FSA rules raise data security fears

New financial data regulations will require online reporting - but some firms are worried about the security of the information being transferred

Leading City institutions have raised concerns about the security of data that will have to be transferred online and electronically under new reporting guidelines from the Financial Services Authority (FSA).

As part of an overhaul of its reporting system for regulated firms, the FSA is introducing Mandatory Electronic Reporting (MER) over a three-year period through to 1 April 2007. Mortgage and insurance companies will be the first to bite the bullet from April next year.

Firms will be able to either log on to the FSA's secure Web site and complete the reporting forms online, or connect its systems directly to the FSA over a secure Internet link using the extensible business reporting language (XBRL) standard.

But a consultation document published by the FSA reveals financial services organisations are concerned over a number of issues, including security and cost.

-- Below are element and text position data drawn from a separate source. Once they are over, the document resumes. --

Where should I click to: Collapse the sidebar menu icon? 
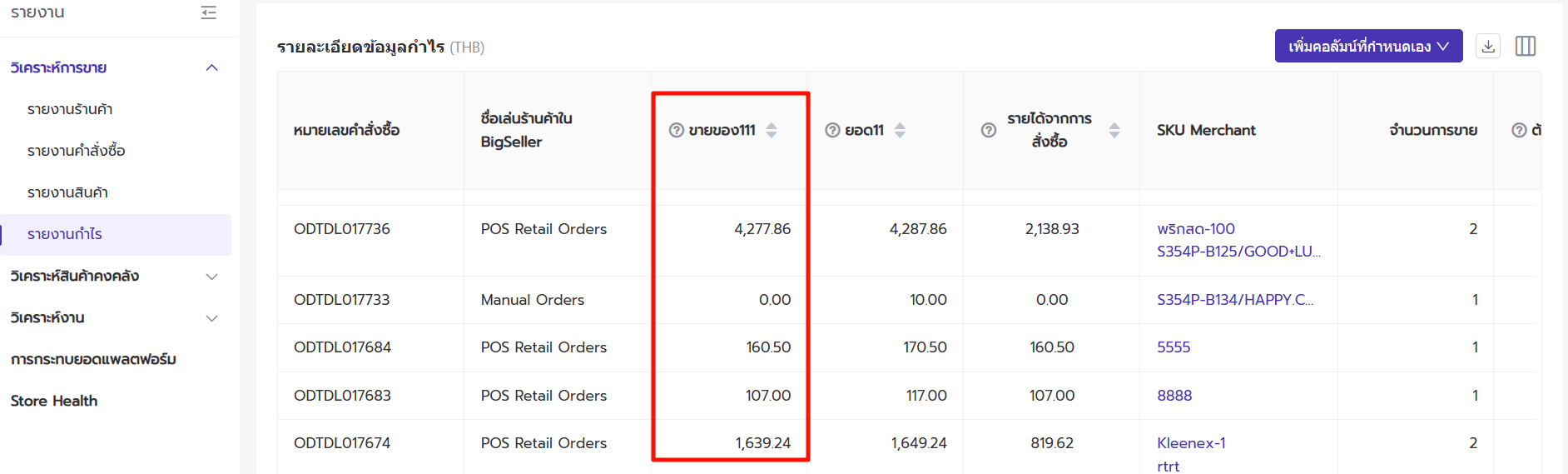click(x=209, y=12)
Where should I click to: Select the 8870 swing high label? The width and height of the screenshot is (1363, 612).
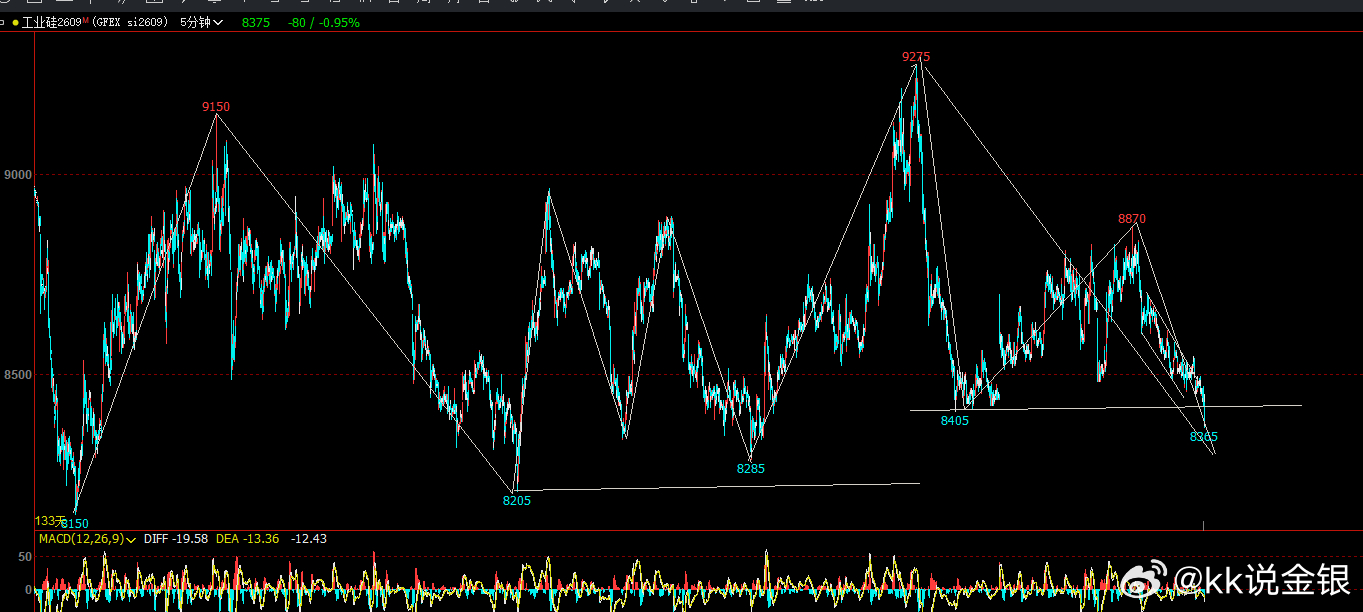pyautogui.click(x=1132, y=219)
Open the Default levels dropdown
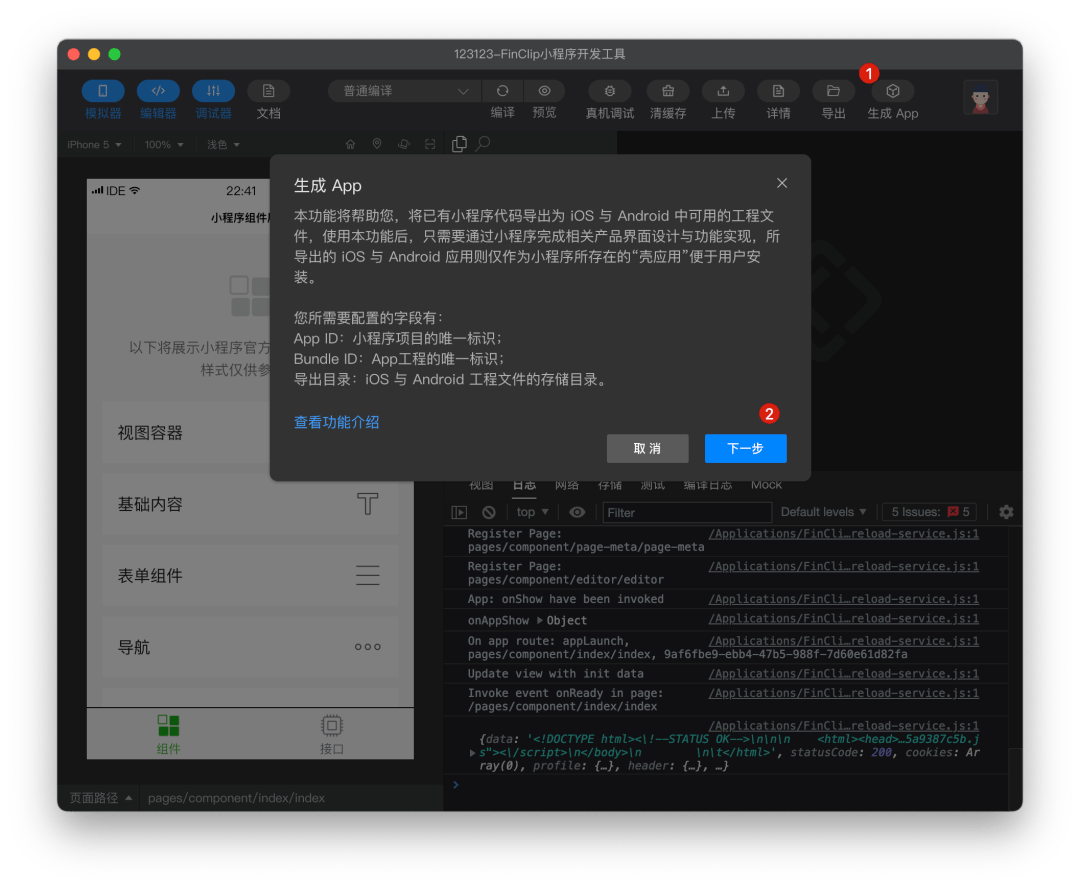 coord(823,512)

"A clear concern raised by many respondents was that of security of the information to be submitted," the report said.

The FSA said security is a key issue in MER and that the main objectives will be authenticating the firm to the FSA; authenticating the FSA to the firm; a valid audit trail ensuring the data the FSA acts on is that which the firm sent; and a secure communication channel so that data in transfer cannot be read or altered by a third party.

MER will now also be phased in after concerns were raised about a 'big bang' implementation. The FSA said it has learnt its lessons over a problematic previous move towards electronic reporting and will ensure the systems can cope with peak demand and are user-friendly. The FSA said the benefits to the industry overall will outweigh any costs associated with introducing new systems.

A test facility replicating the live web forms will be available for companies to use in the last quarter of 2004 and a number of advisory boards with end user organisations and software industry representatives have been established to ensure the smooth adoption of the new system.

Chris Wood, chairman of tech industry trade body Intellect's financial services group, which is represented on the FSA's Software Suppliers Advisory Panel (SSAP), said in a statement: "This is the beginning of the process and it is critical that work needs to be ongoing to ensure that the industry and FSA develop a comprehensive understanding of the… requirements and the technological solution."